O cheiro a peixe é forte. Os 30 graus que se fazem sentir aquecem-me a pele, obrigando-me a pôr o cabelo num rabo de cavalo para combater o suor que vou sentindo acumular-se-me na testa. Os sons são barulhentos, ora apitadelas dos tuktuk, ora vendedores de rua a tentar atrair os turistas que vão passando. Estou no mercado de Cebu, uma ilha na região das Visayas, nas Filipinas.
Às costas, na minha mochila de 55 litros, tenho 10 quilos de roupa e uma data de outras coisas que vou precisar para os próximos seis meses. Mochila às costas e cá estou eu. Sozinha, abanando fervorosamente o leque que me custou 1,20 euros na barraca de uma senhora simpática, para combater a onda de calor.
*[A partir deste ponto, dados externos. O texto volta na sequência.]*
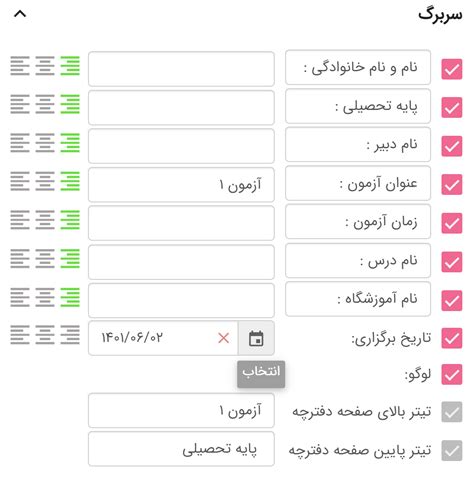
Task: Center-align the عنوان آزمون row
Action: [x=45, y=181]
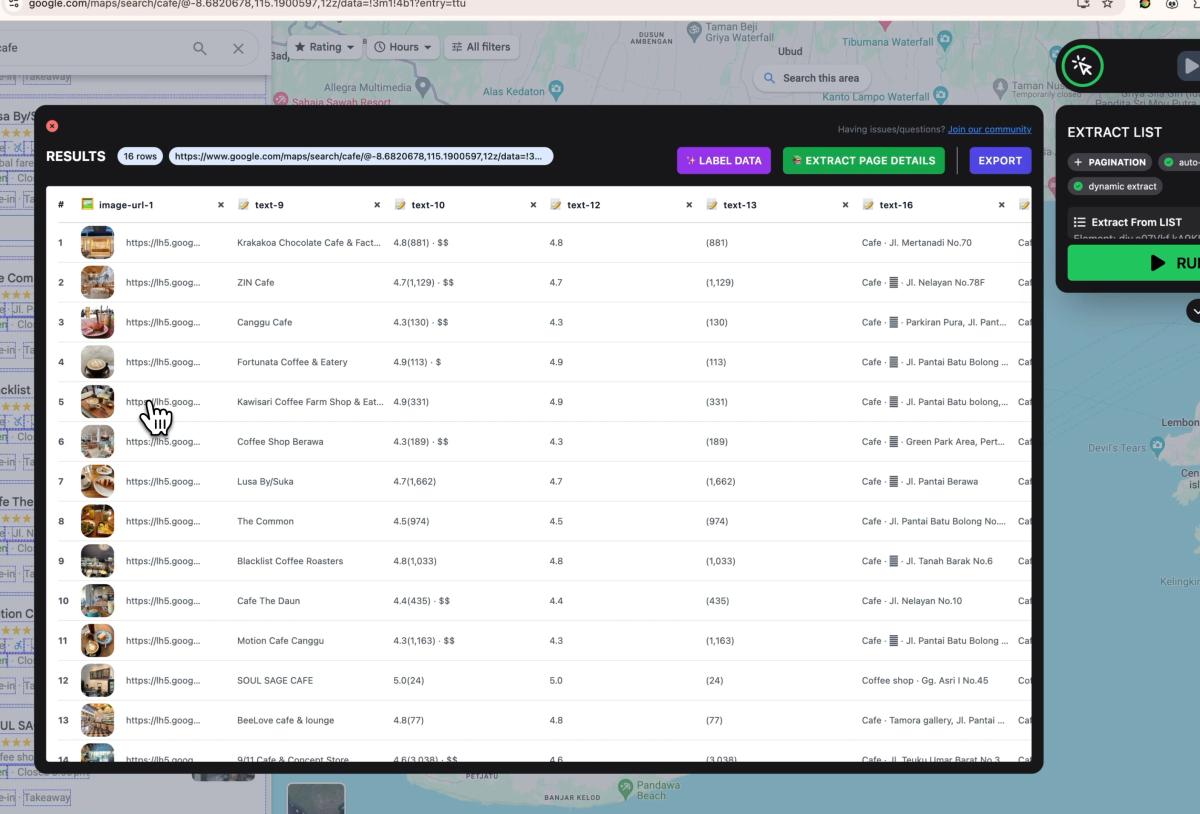Remove the text-9 column
The height and width of the screenshot is (814, 1200).
[x=377, y=205]
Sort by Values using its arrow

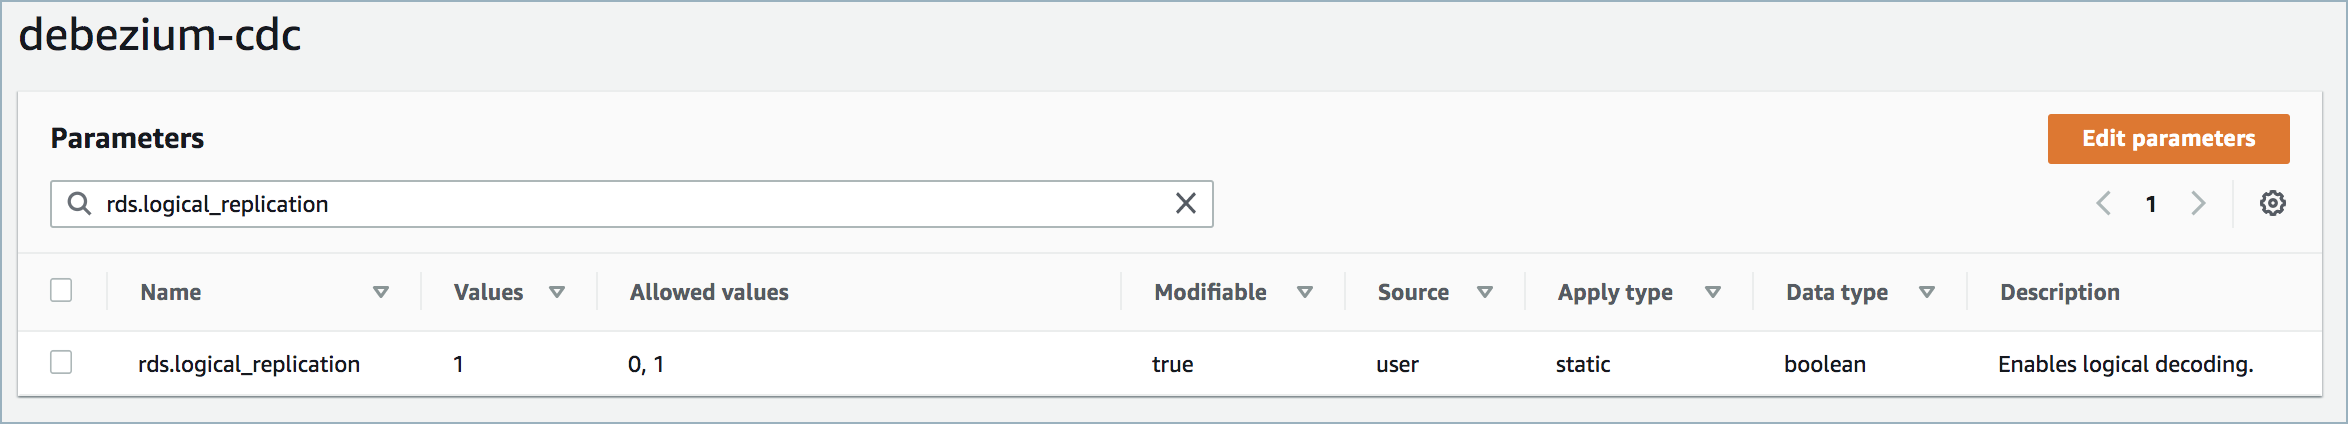click(557, 292)
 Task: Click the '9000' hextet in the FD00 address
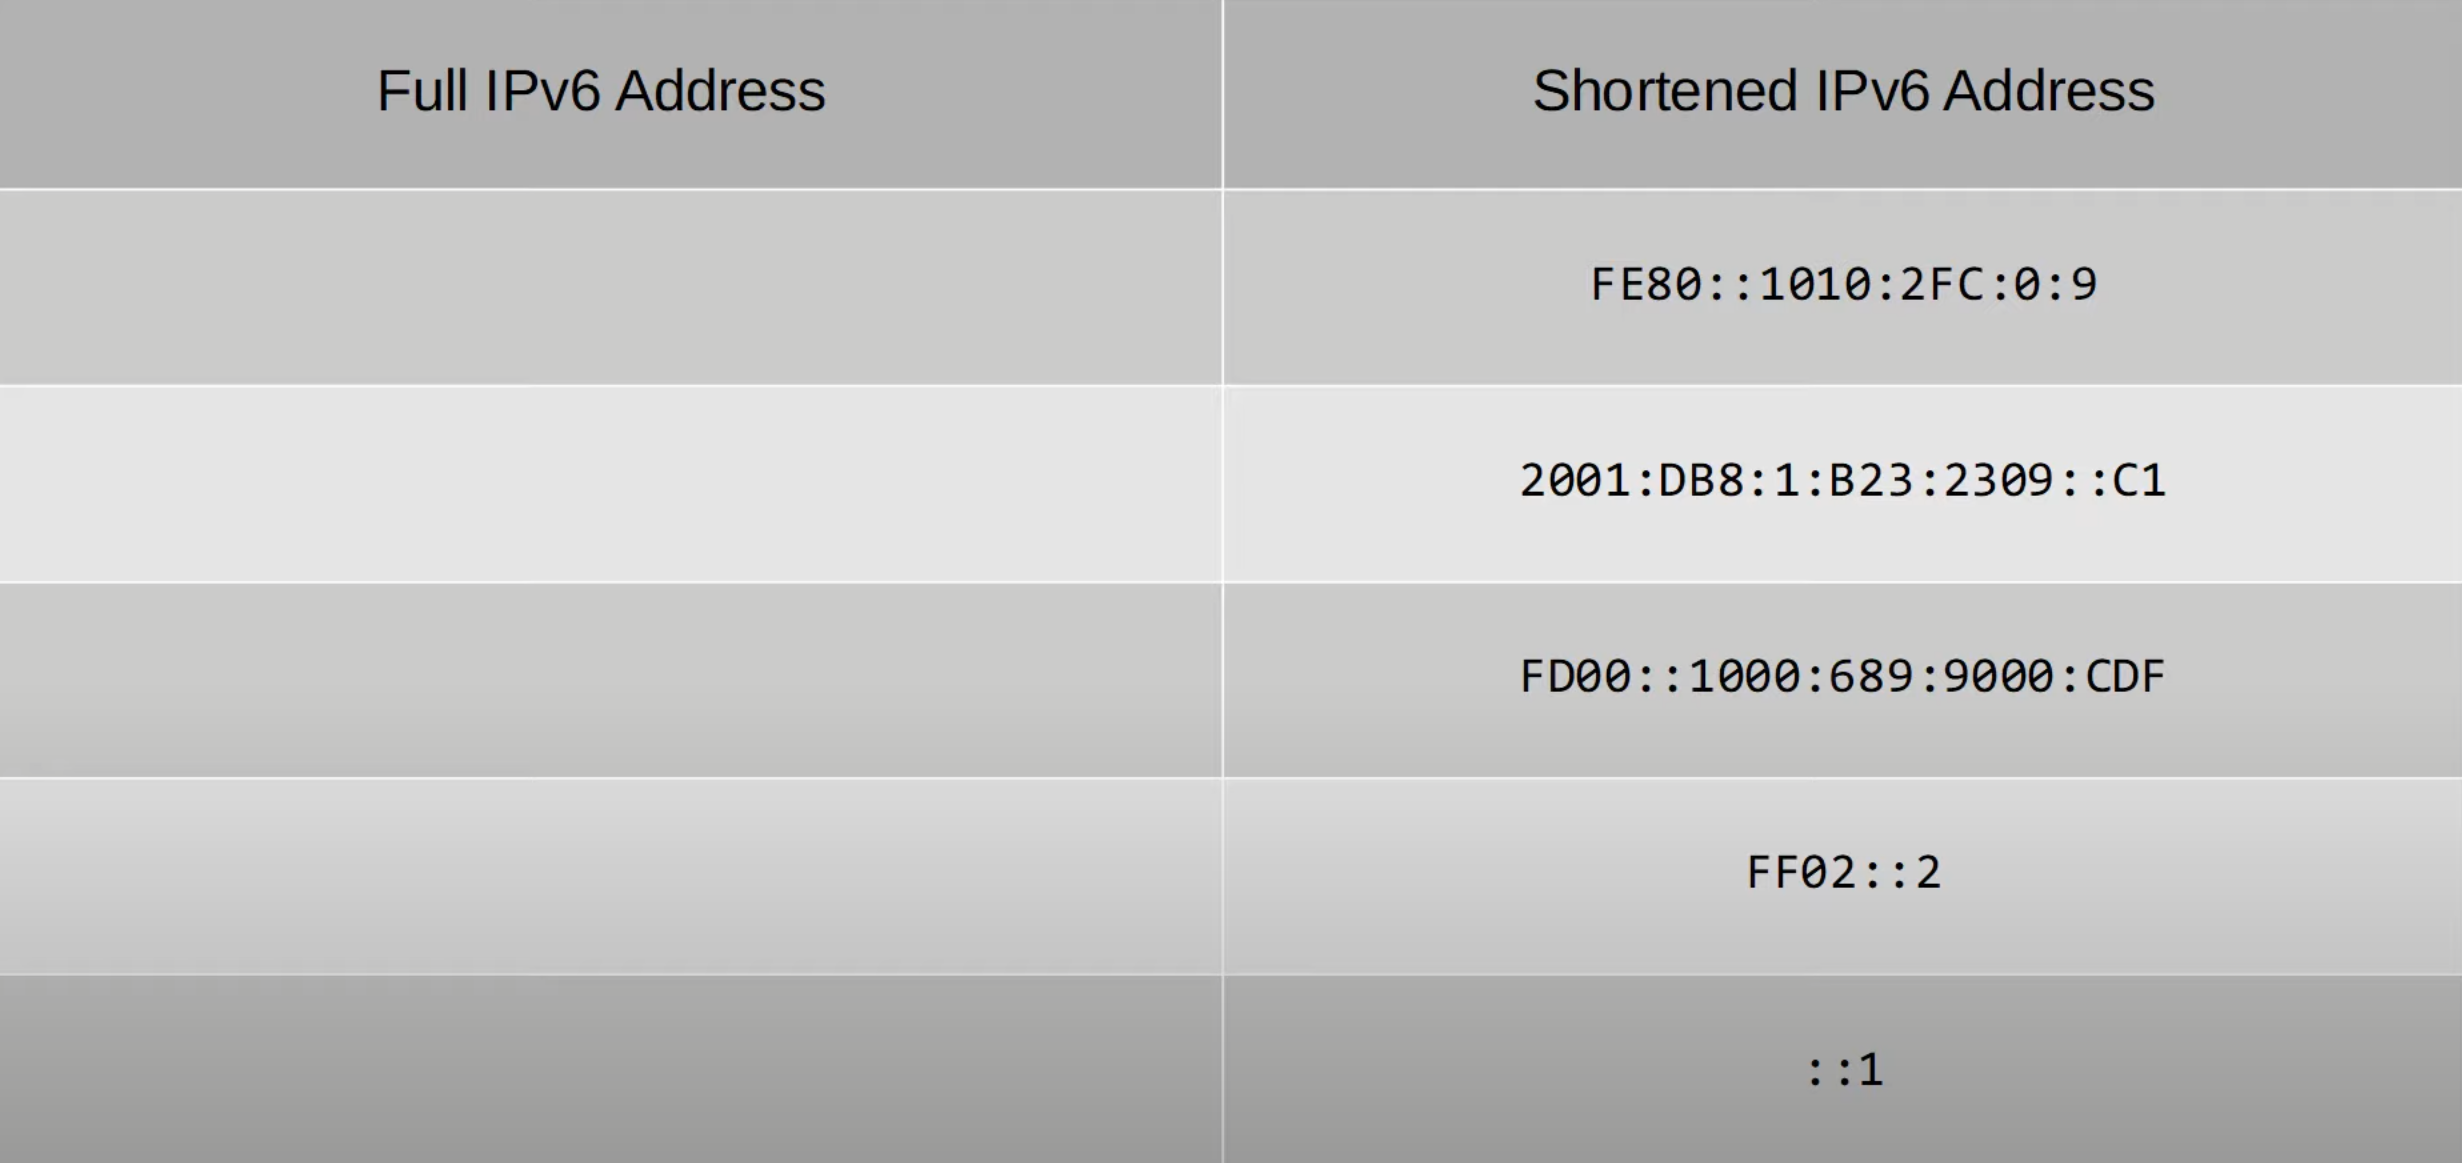tap(1999, 677)
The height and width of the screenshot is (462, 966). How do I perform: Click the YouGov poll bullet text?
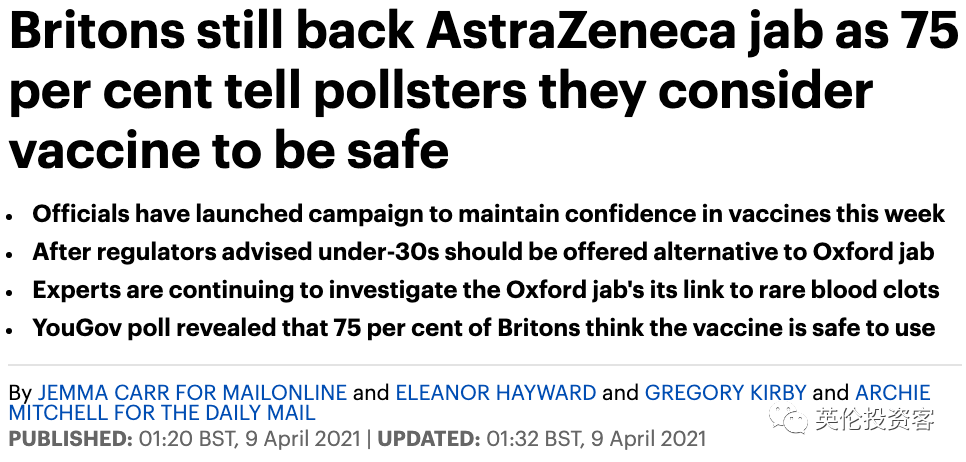click(483, 328)
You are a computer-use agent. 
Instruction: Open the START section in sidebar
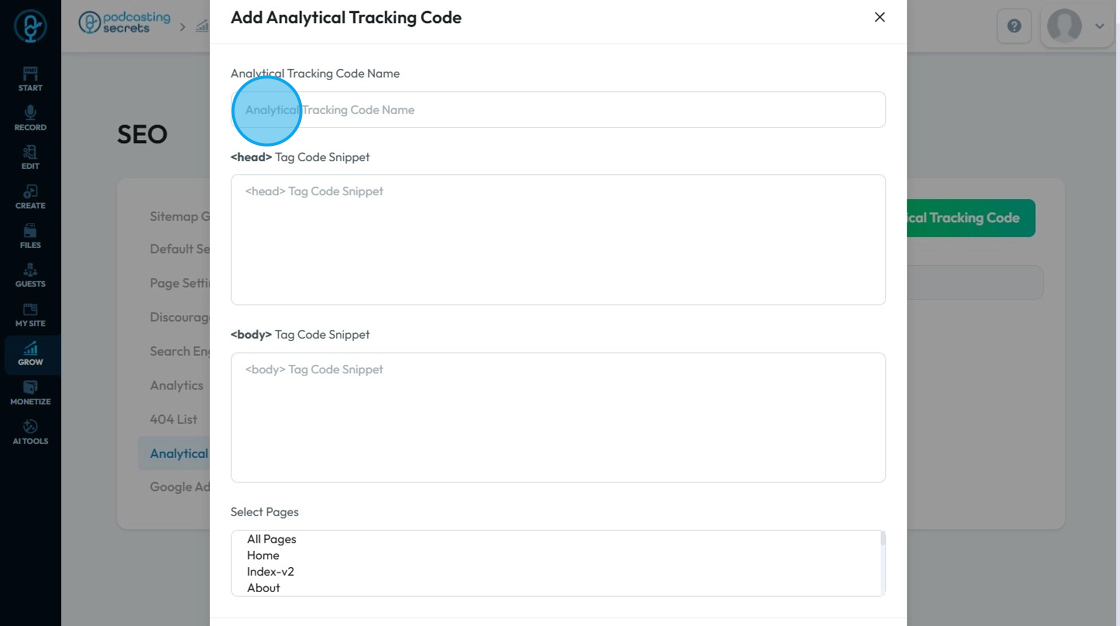[30, 79]
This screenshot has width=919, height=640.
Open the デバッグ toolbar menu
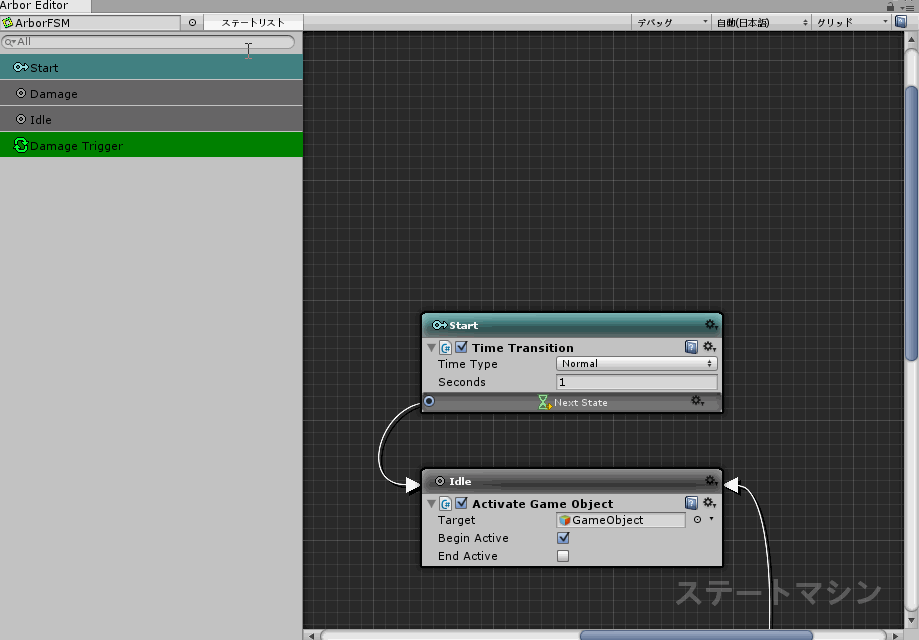coord(672,22)
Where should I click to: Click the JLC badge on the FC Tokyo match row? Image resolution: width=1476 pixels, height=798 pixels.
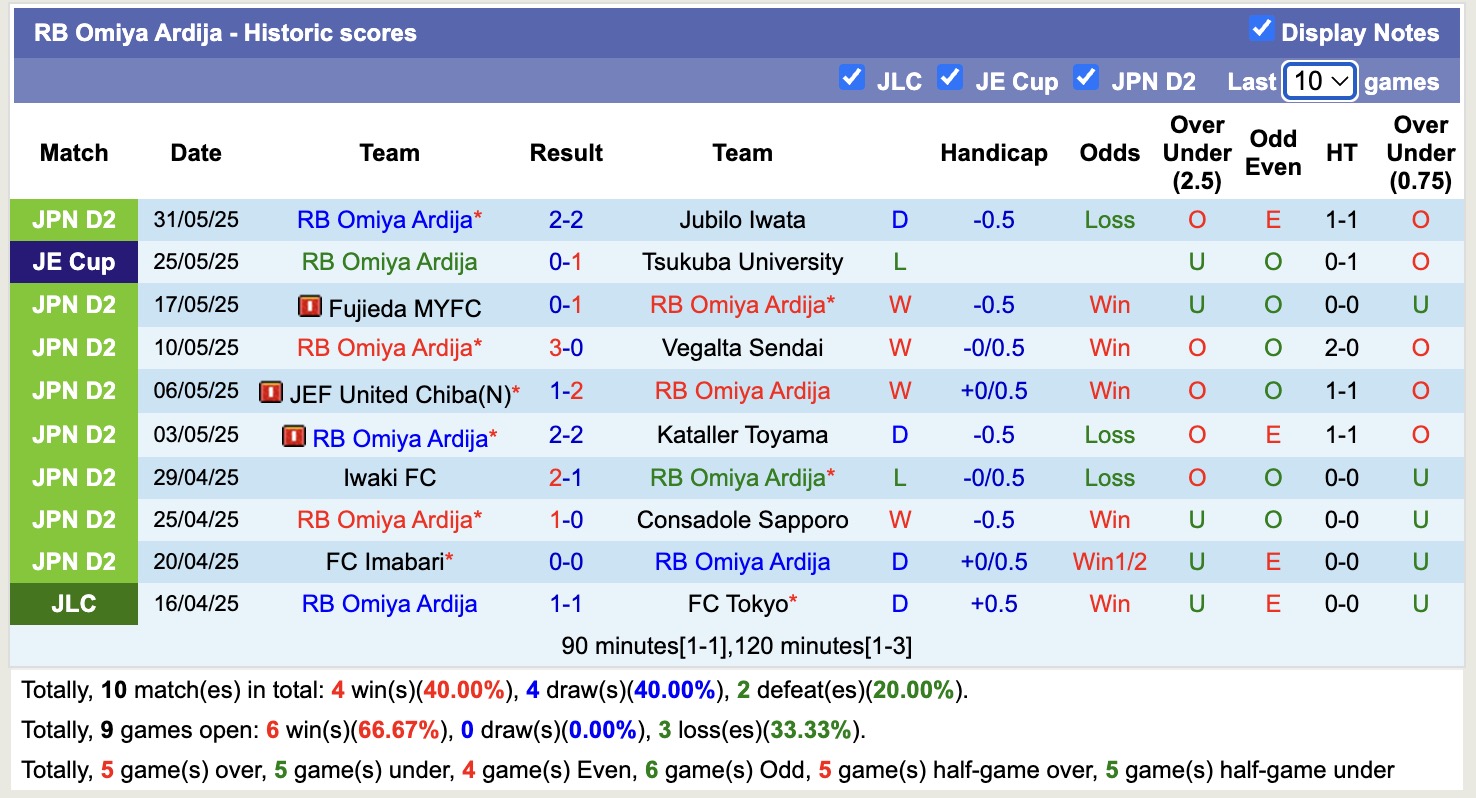click(x=73, y=603)
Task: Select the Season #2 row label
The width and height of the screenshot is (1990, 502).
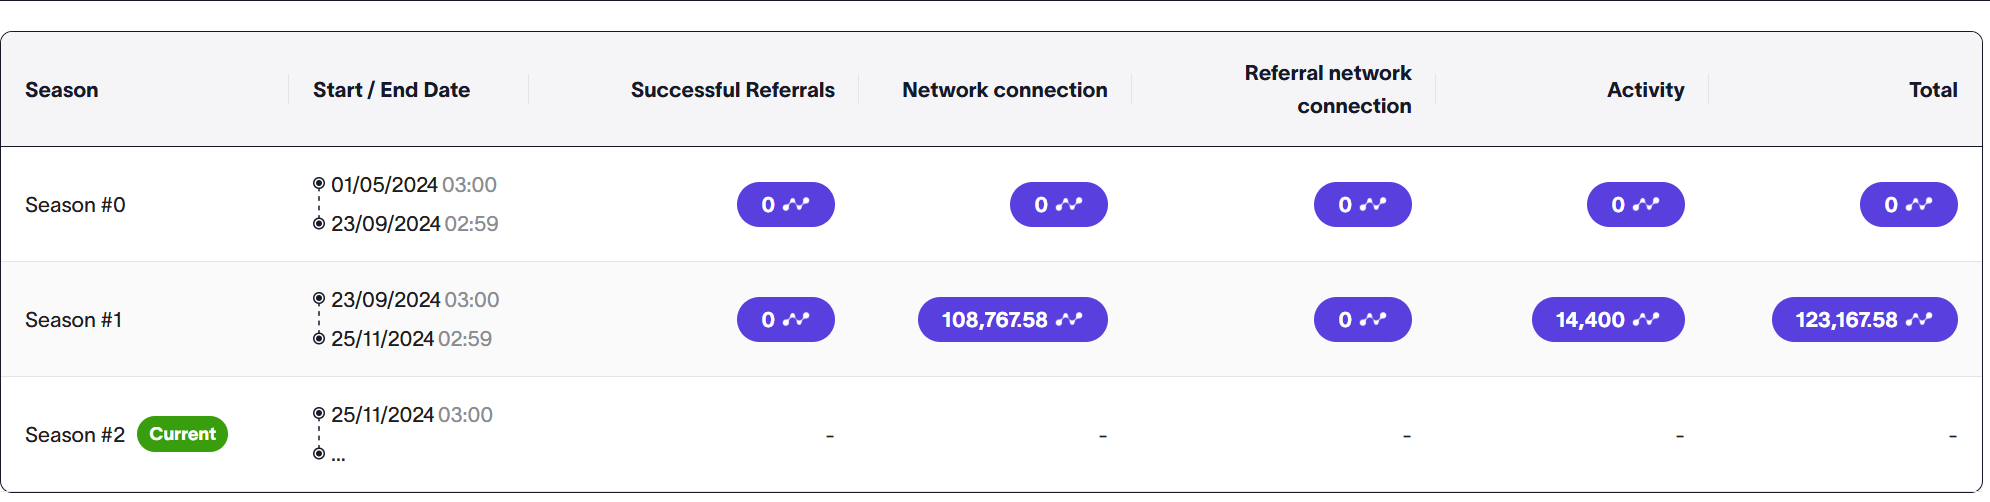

Em conversa, a senhora perguntou-me de onde era. Trocámos algumas palavras, ela explicou-me um pouco sobre a história da ilha de Cebu - foi aqui que Fernão de Magalhães morreu. Em 1521, o navegador português trouxe aos locais uma figura do menino Jesus e acabou por converter o líder da ilha ao cristianismo. Este fim-de-semana que passou, os locais comemoraram o festival Sinulog, o maior evento cultural e religioso das Filipinas, e que celebra essa imagem do menino Jesus que Fernão de Magalhães ofereceu aos ilhéus. Dei por mim a pensar, quais seriam as chances de ter vindo a Cebu precisamente no fim-de-semana em que celebram uma oferenda tão significativa por parte de um dos mais importantes navegadores portugueses. ‘’Como o mundo é pequenino’’, pensei, até lembrar-me que demorei 40 horas a chegar a Cebu, desde a Madeira. ‘’Bem, pequeno, pequeno se calhar não é...’’
Depois de me ter contado alguns factos interessantes sobre o país, a senhora, que não podia ser mais velha do que 50 anos, de pele queimada pelo sol e cabelo já grisalho, diz-me: ‘’Mas estás sozinha? Vais ficar apenas pelas Filipinas?’’. Explico-lhe os meus planos. Que deixei o meu trabalho em Bruxelas para viajar pela Ásia durante seis meses, que depois sigo viagem para a Malásia, Indonésia, Sri Lanka, etc. ‘’Wow, tu és a Dora!’’
‘’Dora?’’, pergunto eu.
‘’Sim, Dora a Exploradora’’. Faz-me sorrir.
Decidir fazer esta viagem não foi algo tomado de ânimo leve. Foram meses de debate interno e com amigos e familiares. Foram muitas noites mal dormidas, a fazer listas mentais de tudo o que tinha por fazer, planear, preparar, tudo o que podia correr mal. Mas, no meio de todas as vozes que gritavam na minha cabeça, havia uma outra que me dizia: ‘’Mas e se corre bem? E se daqui a 6 meses voltas uma pessoa diferente, cheia de experiências para partilhar, depois de ter visto mais Mundo?’’
Essa voz ouvia-se mais alto. O medo da minha mãe é que estaria sozinha. Mas a verdade é que, ainda não estive sozinha. Todos os dias, ao telemóvel, seja por chamada quando dá devido à diferença horária, seja por mensagem, digo-lhe: ‘’Posso estar só, mas não estou sozinha.’’ E não estou. Estou com os locais que me deram 5 pesos filipinos porque não tinha troco suficiente para um café (tinha deixado a carteira com as notas no hostel), ou o australiano que me ajudou a levar a mochila até ao ferry, ou o funcionário do hostel que me trouxe uma compressa quente para pôr no pescoço porque me doía da viagem. Estou com a sueca que me convidou para almoçarmos, ou com o francês que riu-se da minha tentativa falhada de cantar Queen no karaoke (Filipinos adoram karaoke!). E estou também comigo. E com muitas outras pessoas que estão a fazer o mesmo que eu. Que decidiram não esperar por alguém para ir com eles e simplesmente pegaram na mala e foram.
Se tenho medo? Claro que sim. Estou sempre atenta ao que se passa à minha volta, o meu sentido de alerta é outro aqui. Mas o maior arrependimento que teria seria, na minha velhice, pensar em todas as coisas que queria ter feito e que não fiz porque tinha medo ou porque alguém não foi comigo. E essa é uma mágoa que não quero levar para a vida. Por isso, faz-se com medo mesmo.